The Decision Maker

Hey @staff,

I read The Decision Maker by Dennis Bakke over the weekend. It’s a business fiction story about a traditional company, which was taken over by 2 fresh executives. One of them adopted the decision maker principles, to distribute the decision making process across the company, to the point where as an executive, all he was deciding was who should be the decision maker. This lead to employees feeling more responsible, involved in the company, more productivity, better sales, etc.

The book was a page turner – pretty light and engaging. I’m generally slow at reading, but I finished it in under a day.
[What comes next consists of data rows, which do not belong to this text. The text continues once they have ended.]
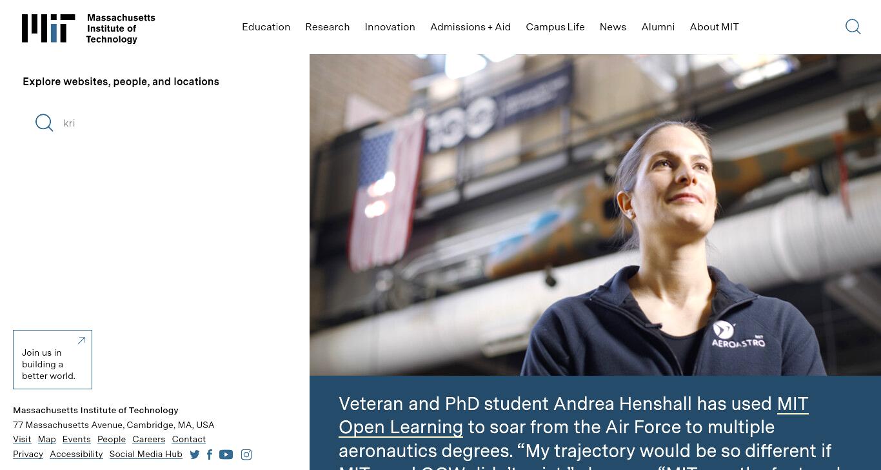The height and width of the screenshot is (470, 881).
Task: Visit the Social Media Hub link
Action: click(x=146, y=455)
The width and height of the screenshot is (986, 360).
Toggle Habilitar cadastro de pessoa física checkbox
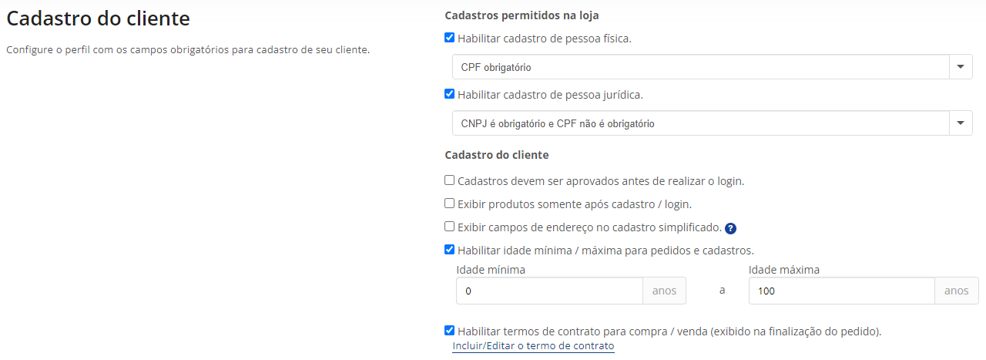click(450, 37)
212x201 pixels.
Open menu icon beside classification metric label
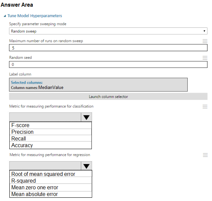205,107
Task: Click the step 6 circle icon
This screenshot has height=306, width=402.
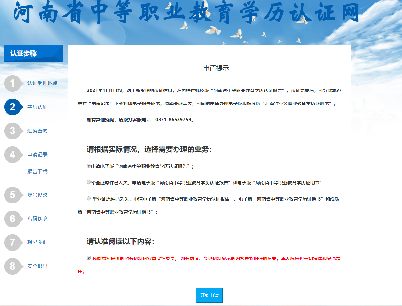Action: pyautogui.click(x=12, y=219)
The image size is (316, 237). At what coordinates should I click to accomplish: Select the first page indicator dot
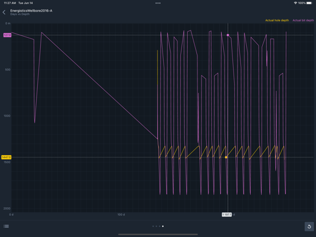pos(153,226)
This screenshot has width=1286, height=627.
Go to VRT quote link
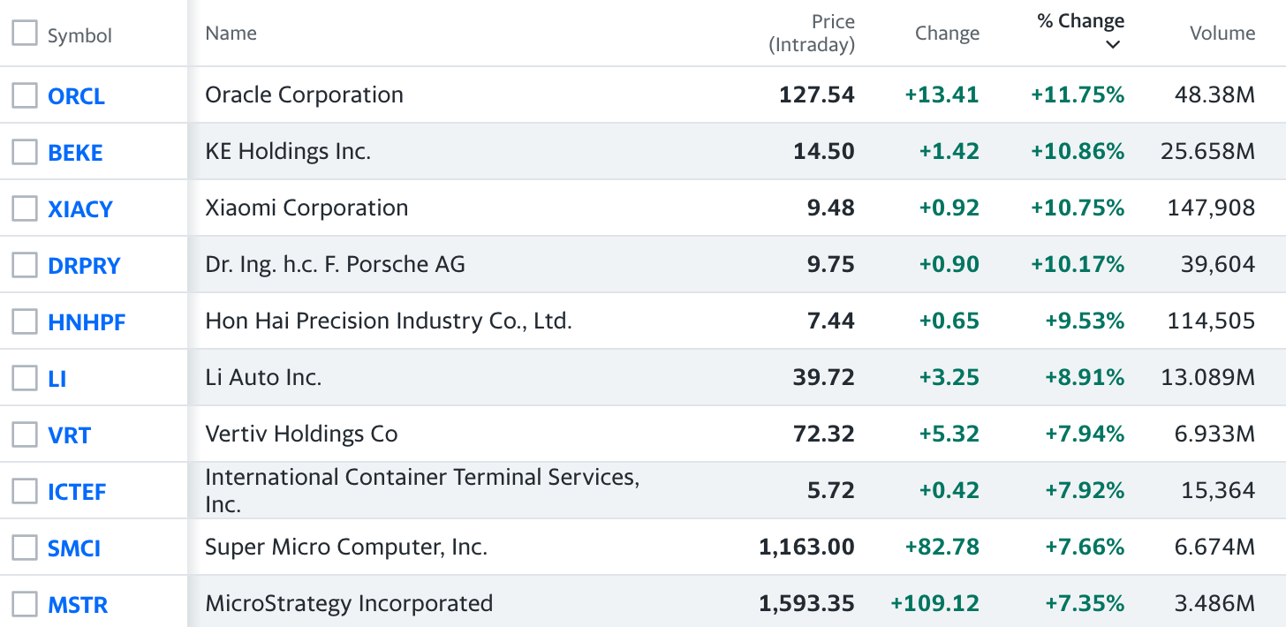click(x=69, y=435)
Really liked how they handled some pretty serious situations, where the company could have gone under, by giving away decision making authority to employees, instead of calling the shots themselves at the executive level.

The basic understanding from decision maker perspective is that people are:

  • Unique
  • Creative Thinkers
  • Capable of Learning
  • Up for a Challenge
  • Fallible (can fail)

In this methodology, (as opposed to other systems) the hierarchy stays the same, with the executives, and leaders (managers); but at each level, they don’t make the decision themselves. Their responsibility at their level is to find the decision maker. So, at executive level, it’s about finding the leader to assign a decision maker, and at leader level, it’s about assigning the decision maker in their team.

The way a decision maker should be chosen is:

  • Proximity: Closest to the issue
  • Perspective
  • Experience
  • History (of previous decisions)

The decision maker, in this methodology has a very important responsibility, which is to follow the advisory process. As a decision maker, you have to get advice from people who have:

  • Experience
  • Position (Ask a leader / boss, a peer, people below, outsiders)
  • Responsibility
  • Ownership

The advisory process is where the true value comes from. By having been asked for opinions to make decisions, people get more engaged with the problems, and it leads to better decisions.

This methodology isn’t too far from my original understanding – but provides an important structure with the advisory process. This process is what builds the trust level which was allocated to decision makers.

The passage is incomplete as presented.